START Recorded information

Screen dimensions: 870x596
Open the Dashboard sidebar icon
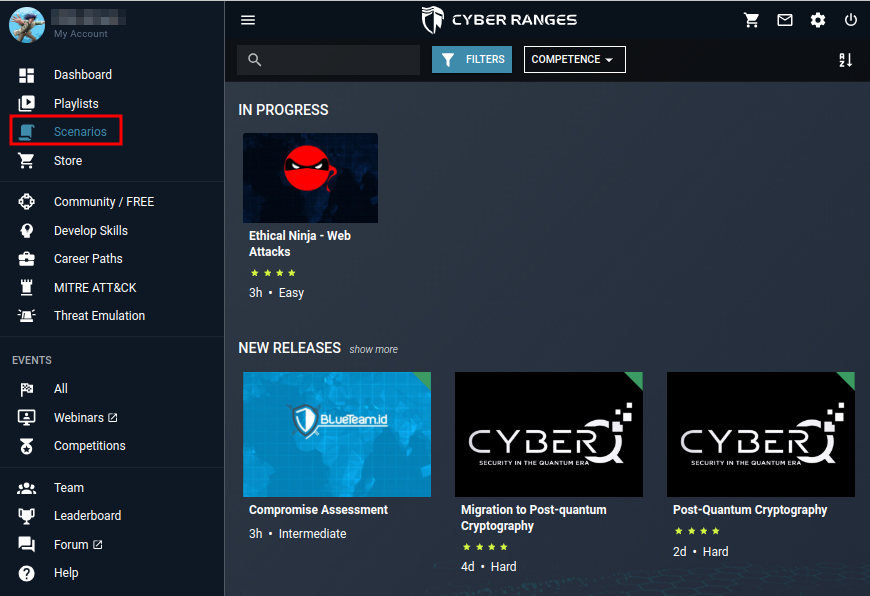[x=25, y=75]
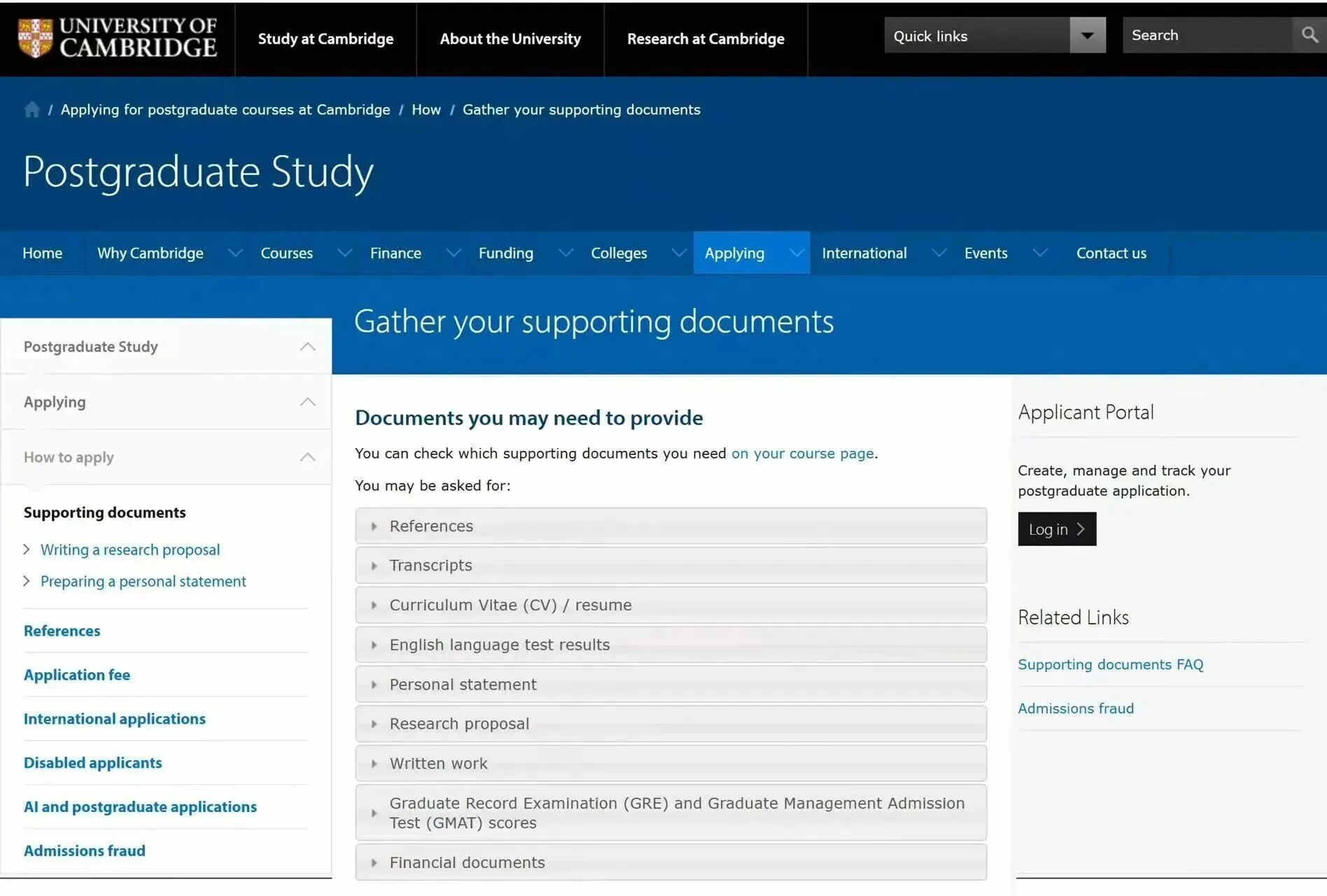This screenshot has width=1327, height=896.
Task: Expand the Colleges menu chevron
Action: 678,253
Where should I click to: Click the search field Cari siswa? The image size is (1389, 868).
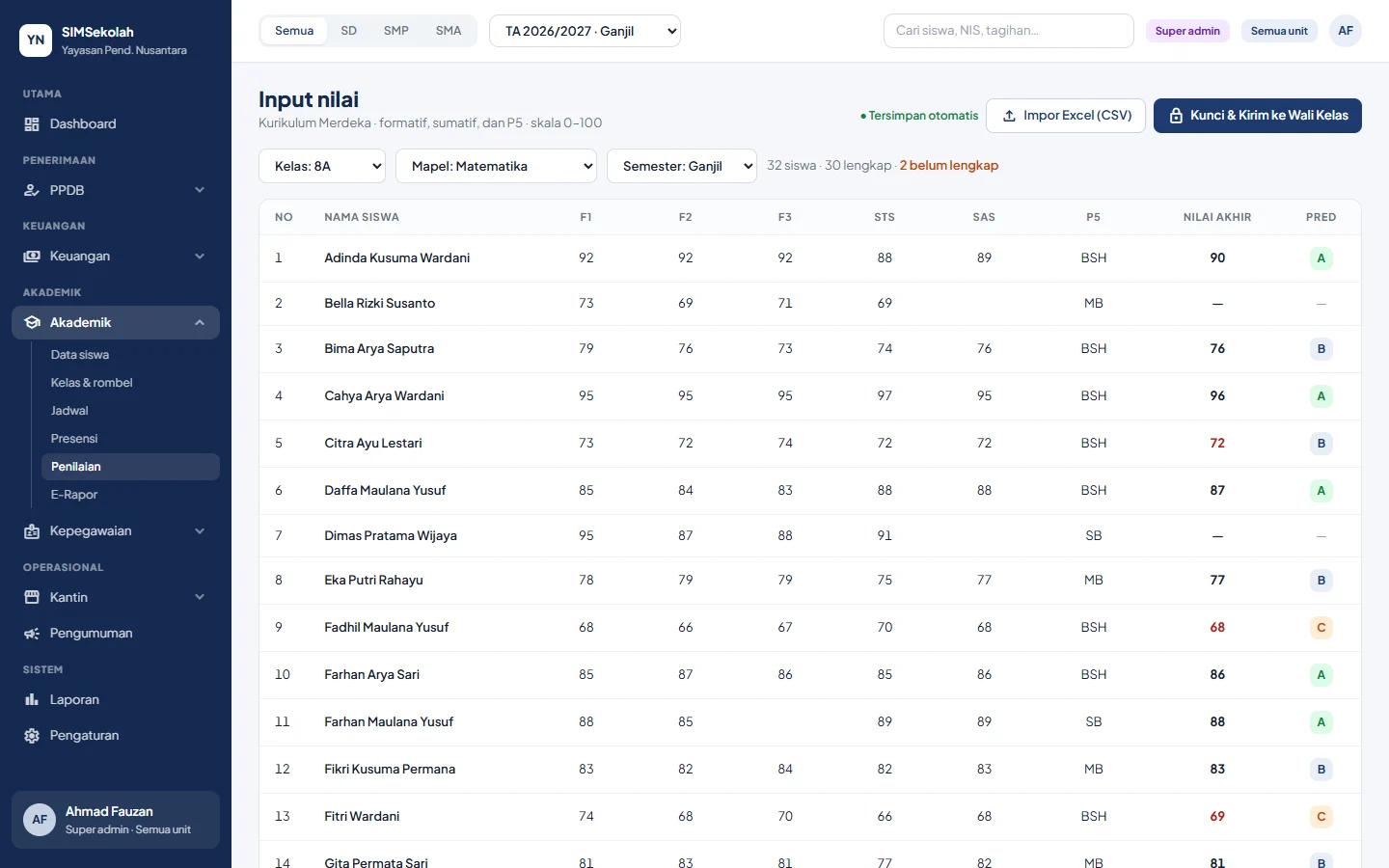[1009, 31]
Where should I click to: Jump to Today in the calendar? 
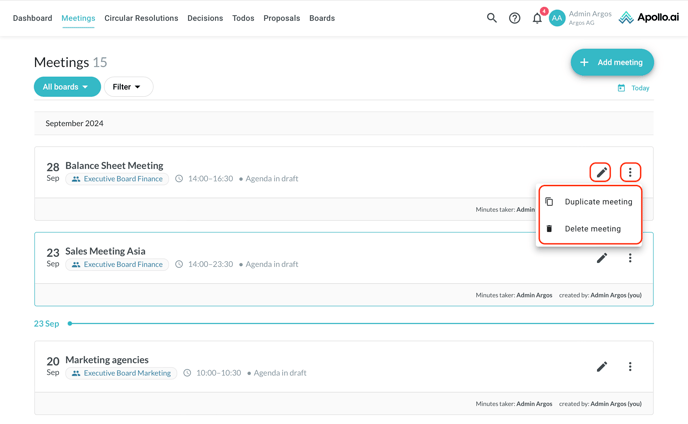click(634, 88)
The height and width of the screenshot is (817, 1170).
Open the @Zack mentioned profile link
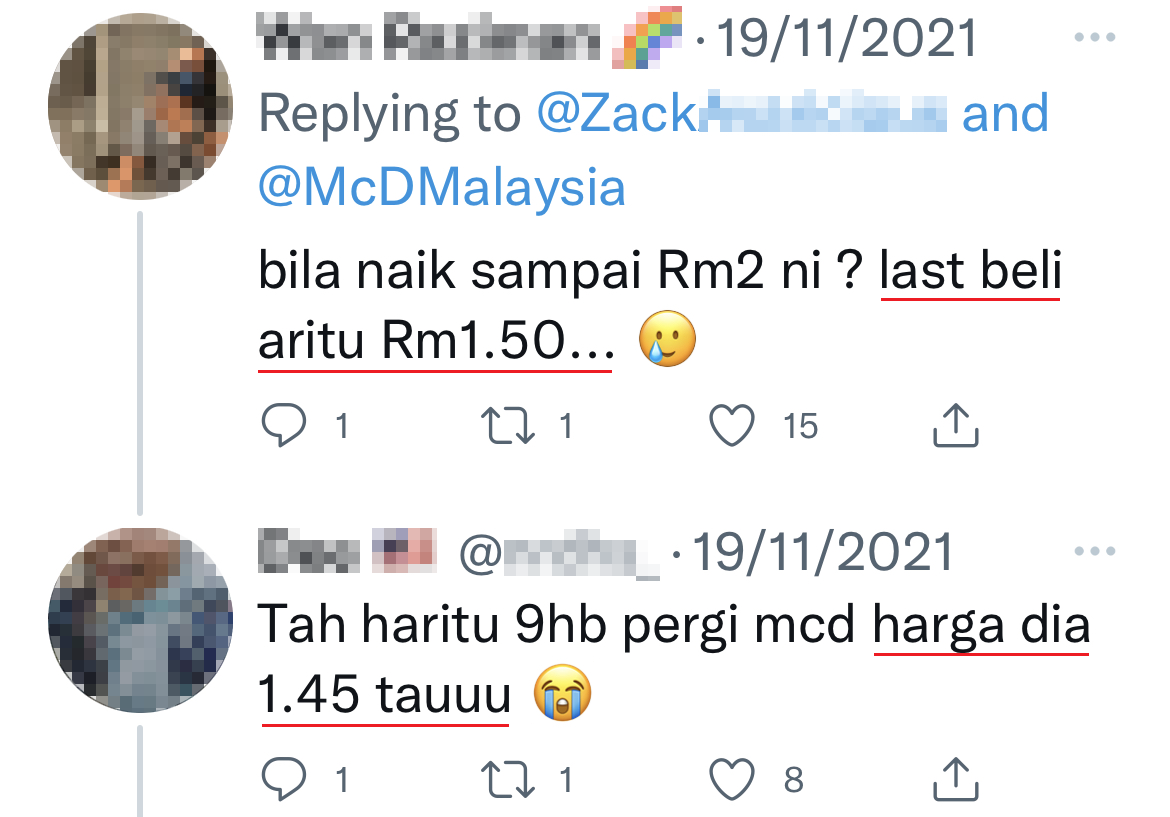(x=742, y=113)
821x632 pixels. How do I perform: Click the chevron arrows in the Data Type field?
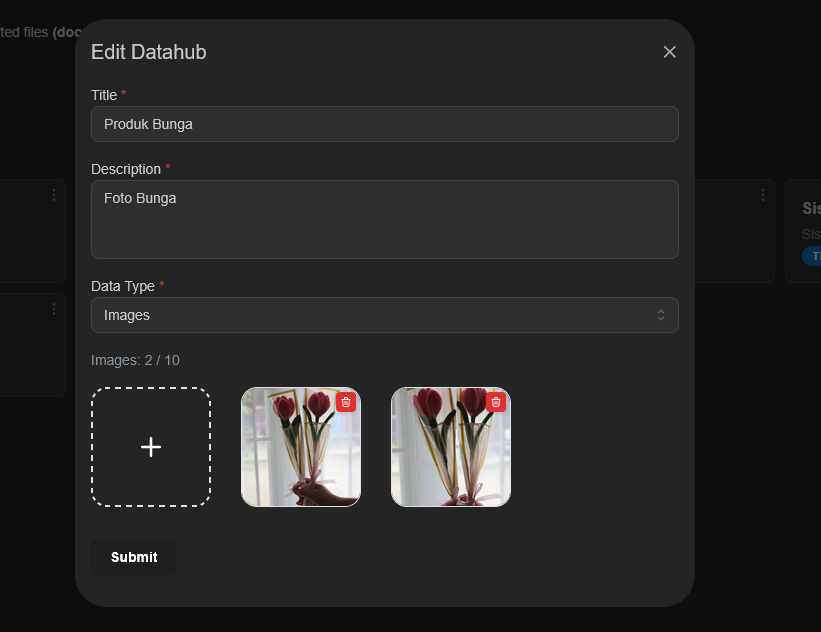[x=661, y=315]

END Recorded information

What to do —
Output every entry exactly as given; pictures are not part of the copy.

Exercise answer —
Screen dimensions: 870x596
Open the Dashboard sidebar icon
[x=25, y=75]
This screenshot has width=1327, height=896.
Task: Expand the Colleges menu chevron
Action: 678,253
Where should I click to: Click the search field Cari siswa? The image size is (1389, 868).
[1009, 31]
Where should I click to: Jump to Today in the calendar? 
click(634, 88)
The height and width of the screenshot is (817, 1170).
Open the @Zack mentioned profile link
(x=742, y=113)
821x632 pixels. How do I perform: Click the chevron arrows in the Data Type field?
[x=661, y=315]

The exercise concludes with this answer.